> [Some records]:
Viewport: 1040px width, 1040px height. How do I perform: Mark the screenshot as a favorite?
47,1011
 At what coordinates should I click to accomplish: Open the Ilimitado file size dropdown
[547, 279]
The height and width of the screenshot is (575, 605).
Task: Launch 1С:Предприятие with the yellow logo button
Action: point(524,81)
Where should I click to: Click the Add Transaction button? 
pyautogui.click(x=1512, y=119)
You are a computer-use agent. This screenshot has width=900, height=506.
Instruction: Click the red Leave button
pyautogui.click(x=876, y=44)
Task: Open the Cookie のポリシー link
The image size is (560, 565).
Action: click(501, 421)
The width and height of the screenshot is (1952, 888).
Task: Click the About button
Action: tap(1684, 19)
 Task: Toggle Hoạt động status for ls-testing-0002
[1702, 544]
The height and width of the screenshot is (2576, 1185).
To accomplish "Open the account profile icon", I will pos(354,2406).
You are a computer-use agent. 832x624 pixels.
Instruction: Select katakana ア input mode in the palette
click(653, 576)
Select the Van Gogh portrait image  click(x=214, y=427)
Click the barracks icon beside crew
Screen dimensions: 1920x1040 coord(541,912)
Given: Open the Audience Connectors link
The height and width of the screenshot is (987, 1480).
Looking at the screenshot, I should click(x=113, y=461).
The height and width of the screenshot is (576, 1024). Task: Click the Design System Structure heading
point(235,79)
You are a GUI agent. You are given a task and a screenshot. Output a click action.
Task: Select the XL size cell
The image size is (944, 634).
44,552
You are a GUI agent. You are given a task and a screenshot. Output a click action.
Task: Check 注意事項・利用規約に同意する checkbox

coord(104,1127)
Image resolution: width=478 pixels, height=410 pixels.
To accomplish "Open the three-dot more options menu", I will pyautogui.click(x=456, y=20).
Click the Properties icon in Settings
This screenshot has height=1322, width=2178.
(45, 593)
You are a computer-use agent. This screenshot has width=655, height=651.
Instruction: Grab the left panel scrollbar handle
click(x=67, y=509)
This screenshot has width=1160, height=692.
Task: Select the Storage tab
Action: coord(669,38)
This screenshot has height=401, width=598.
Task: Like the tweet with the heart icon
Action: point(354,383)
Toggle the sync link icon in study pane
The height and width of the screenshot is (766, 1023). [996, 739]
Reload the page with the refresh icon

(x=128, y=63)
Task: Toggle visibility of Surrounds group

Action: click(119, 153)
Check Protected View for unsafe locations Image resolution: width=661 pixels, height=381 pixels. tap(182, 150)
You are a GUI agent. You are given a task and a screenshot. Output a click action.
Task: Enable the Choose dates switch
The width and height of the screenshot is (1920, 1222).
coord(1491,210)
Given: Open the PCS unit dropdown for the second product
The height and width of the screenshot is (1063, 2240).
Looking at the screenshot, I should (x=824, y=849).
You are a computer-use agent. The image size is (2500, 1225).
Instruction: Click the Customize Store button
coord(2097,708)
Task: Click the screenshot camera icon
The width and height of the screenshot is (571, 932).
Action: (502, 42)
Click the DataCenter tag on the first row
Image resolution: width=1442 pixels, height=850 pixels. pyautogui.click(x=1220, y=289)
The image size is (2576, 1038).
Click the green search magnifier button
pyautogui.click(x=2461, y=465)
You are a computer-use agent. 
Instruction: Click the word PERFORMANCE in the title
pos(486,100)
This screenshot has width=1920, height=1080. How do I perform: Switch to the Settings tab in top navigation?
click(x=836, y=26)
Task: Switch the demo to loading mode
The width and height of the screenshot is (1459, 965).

> [The request]:
From the line with "Task: Switch the demo to loading mode" through the end of the records, rewrite the lines with "loading" changed to "dark" and everything else left intact.

> [Answer in full]:
Task: Switch the demo to dark mode
The width and height of the screenshot is (1459, 965).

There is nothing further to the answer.